Wednesday, February 22, 2012

Blumenthal's canned letter and my canned response...... tell me what you think

Senator Richard Blumenthal senator@blumenthal.senate.gov to me










Dear Mr. Turel,

     Thank you for your thoughtful message regarding the Preventing Real Online Threats to Economic Creativity and Theft of Intellectual Property Act ("PROTECT IP"). I appreciate hearing from you.
    
     Over recent weeks, I have listened closely to the concerns you and others have voiced regarding the PROTECT IP Act, as well as the Stop Online Piracy Act, which was being considered in the House of Representatives. My views have evolved as I have come to understand and share such concerns. While I remain committed to stopping online piracy, I will not vote for any legislation that could hinder innovation, freedom of expression, the right to free speech, or the architecture of the internet.
    
     I am grateful to you and others who have reached out to share insights and perspectives, which have been immensely valuable, and which have helped inform my thinking on this profoundly important issue. Many have cogently pointed to flaws and overreaching in the PROTECT IP Act.

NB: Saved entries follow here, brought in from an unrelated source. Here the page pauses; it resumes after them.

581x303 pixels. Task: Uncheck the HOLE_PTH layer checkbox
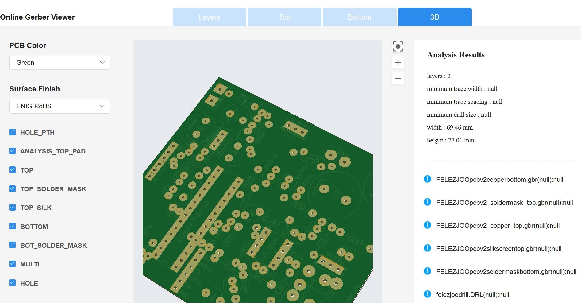tap(13, 132)
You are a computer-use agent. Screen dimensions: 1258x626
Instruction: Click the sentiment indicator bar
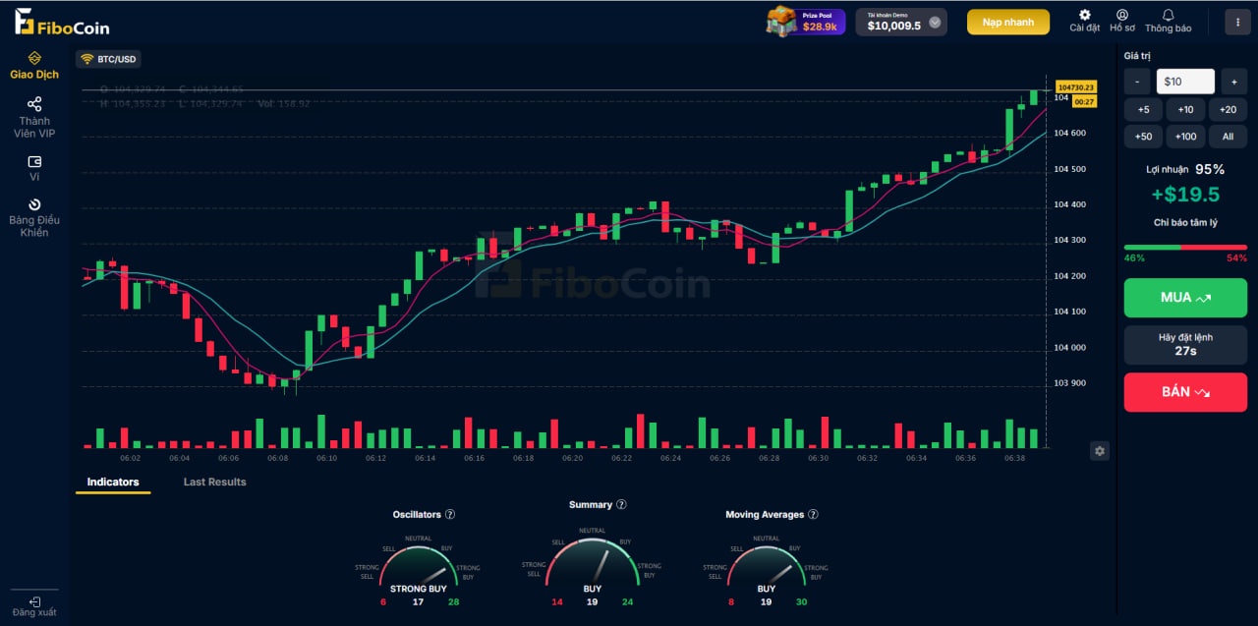click(1185, 248)
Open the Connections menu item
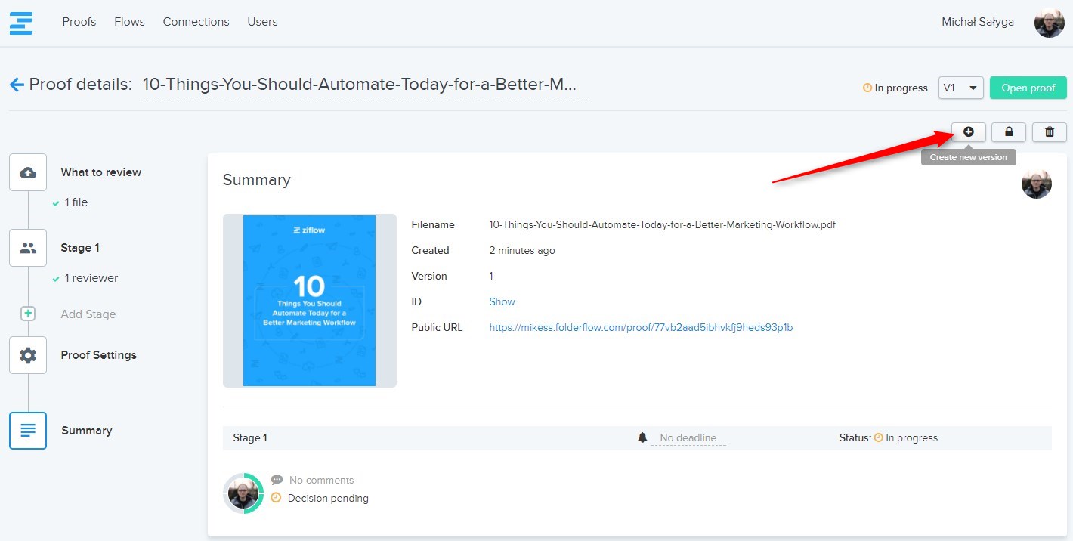 coord(196,22)
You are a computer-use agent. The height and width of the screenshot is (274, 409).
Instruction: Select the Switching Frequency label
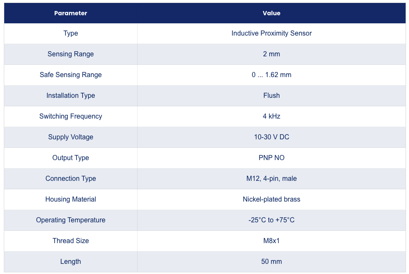(x=71, y=116)
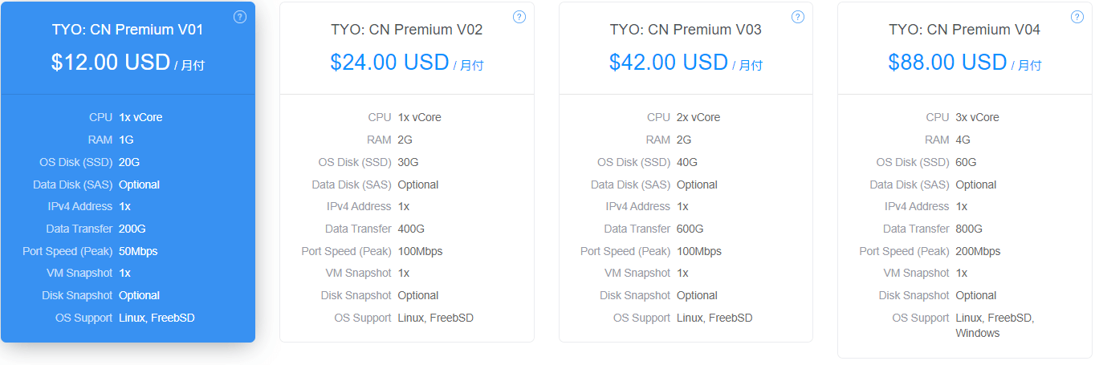This screenshot has height=365, width=1095.
Task: Click the 60G OS Disk value
Action: [x=966, y=162]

As I have said, my best ideas come from listening to the people of Connecticut, and this matter is no exception.  
    
     The challenge for all of us — and I welcome your further views on this issue — is to protect American property and jobs, but also promote American creativity and innovation, safeguarding the rights of everyone who uses the internet in good faith, without intent to engage in illegal acts. If you think we can eliminate online piracy, what do you see as alternatives to the proposals in the PROTECT IP Act, and how can they best be implemented?
    
     I hope you will visit my website and share your thoughts and suggestions. I look forward to hearing from you. Thank you again for contacting me.


Sincerely,

Richard Blumenthal
United States Senate



click below for my response
Im sorry but you'll eliminate online piracy like we'll eliminate an overspending, over taxing, non-lobbyist government; meaning we won't.
It can't happen, and unfortunately this is an area where the government needs to step aside and realize we have more important issues at stake to fix and better things to waste money on. This will have to be something the MPAA and RIAA will have to take care of on their own. Let them look inward and devise newer better methods of cheaply getting content out to consumers instead of over charging for the same outdated technology.
Its been proven repeatedly that online piracy does not hurt retailers, and in fact helps in some cases where people end up purchasing products they find viable after they have been "pirated". A pirated movie or piece of software is a product that would never have been purchased in the first place so there is no true loss.
These companies need to reorganize and restructure their models. Take advantage of and embrace the wave of easily accessible internet products and realize that the ONLY way to fight piracy is to offer something better at a "reasonable price". Netflix, slacker, pandora, redbox, STEAM, Itunes, ETC are great examples of this. It is the companies own greed that hinders its evolution not the 10 MP3's someone downloaded, listened to once and would have never purchased. For companies to attempt to contort our personal rights with money that could have been well spent on innovation instead proves this.
Feel free to take this speech and use it. We as a people cant be forced, we have to be persuaded and to do that you have to earn our respect, or you can never earn our money. If you can offer something to someone worth paying for you will turn them into a consumer before they become a "pirate".
This is a problem the industry created and needs to figure out on their own, they are not "too big to fail".